In Class Activity - Pandas and data processing

First, let’s import our packages.

import pandas as pd
import numpy as np
import numpy.random as npr
import math

The code below creates a pandas dataframe named df that stores information about several items, each of which is a shape. Each shape has a type (just rectangle or circle), a width, and the rectangles also have a height (for circles, this is not-a-valid-number (NaN) since circles must have same width and height). Note that pandas and numpy work together pretty well.

mytype = np.array(['rectangle','circle','rectangle','rectangle','circle','rectangle','circle','rectangle','circle','circle'])
width = npr.rand(len(mytype))*10.
height = npr.rand(len(mytype))*10.
height[mytype=='circle']=np.nan  
df = pd.DataFrame({"type":mytype, "width":width, "height":height})
df

Problem 0: Changing entries in the table

Your first task is to manually change some of the entries in the dataframe. For the last ‘rectangle’ in the table, please change it’s width to 5.0 and it’s height to be 2.0.

# Your answer here

Problem 1: Droppings rows with missing data, and computing a mean

Using pandas function dropna, drop any rows that have missing data / a NaN value (in essence, all the circles in the table will be dropped). Save the resulting dataframe to a new variable df2.

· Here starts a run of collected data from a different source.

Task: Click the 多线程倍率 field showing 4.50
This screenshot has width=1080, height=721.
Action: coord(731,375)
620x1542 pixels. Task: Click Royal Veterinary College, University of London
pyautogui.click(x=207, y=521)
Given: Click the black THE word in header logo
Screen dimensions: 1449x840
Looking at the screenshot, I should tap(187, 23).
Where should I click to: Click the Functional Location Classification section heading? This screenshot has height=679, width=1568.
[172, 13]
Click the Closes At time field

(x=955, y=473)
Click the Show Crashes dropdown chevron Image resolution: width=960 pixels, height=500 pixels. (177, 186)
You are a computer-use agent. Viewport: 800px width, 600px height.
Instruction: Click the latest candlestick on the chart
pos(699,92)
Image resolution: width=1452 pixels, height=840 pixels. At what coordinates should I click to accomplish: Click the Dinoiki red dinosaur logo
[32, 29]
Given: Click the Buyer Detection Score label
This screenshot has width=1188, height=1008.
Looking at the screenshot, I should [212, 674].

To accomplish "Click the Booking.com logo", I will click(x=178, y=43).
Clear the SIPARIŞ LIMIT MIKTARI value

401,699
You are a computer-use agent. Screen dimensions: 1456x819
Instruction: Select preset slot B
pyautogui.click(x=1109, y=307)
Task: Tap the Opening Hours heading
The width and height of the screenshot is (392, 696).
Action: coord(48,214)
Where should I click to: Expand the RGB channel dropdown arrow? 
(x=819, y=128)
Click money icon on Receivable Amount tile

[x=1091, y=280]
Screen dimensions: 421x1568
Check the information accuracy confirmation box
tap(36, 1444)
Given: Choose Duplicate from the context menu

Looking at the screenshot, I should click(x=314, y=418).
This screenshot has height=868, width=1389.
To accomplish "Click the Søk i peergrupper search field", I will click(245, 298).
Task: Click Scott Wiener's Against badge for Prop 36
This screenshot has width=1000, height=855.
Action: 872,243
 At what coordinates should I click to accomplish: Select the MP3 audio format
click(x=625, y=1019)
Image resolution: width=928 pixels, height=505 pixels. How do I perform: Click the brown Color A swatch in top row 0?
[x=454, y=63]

Next, compute the average height of the items in df2

# Your answer here

Problem 2: Computing the area and creating a new column

Forget about df2, let’s go back to the original table df. We want to create a new column of df that lists the area of each shape. Please write code that does this–both creating the column and computing the area of each shape. Remember, the formula for the area of a circle is \(\Pi r^2\) for radius \(r\). In our case, it is s \(\Pi (w/2)^2\) for width \(w\).

Note, if you haven’t read through Chapter 6.10 yet, it’s a good time to do so. Especially see 6.10.4 on “Selecting”.

# Your answer here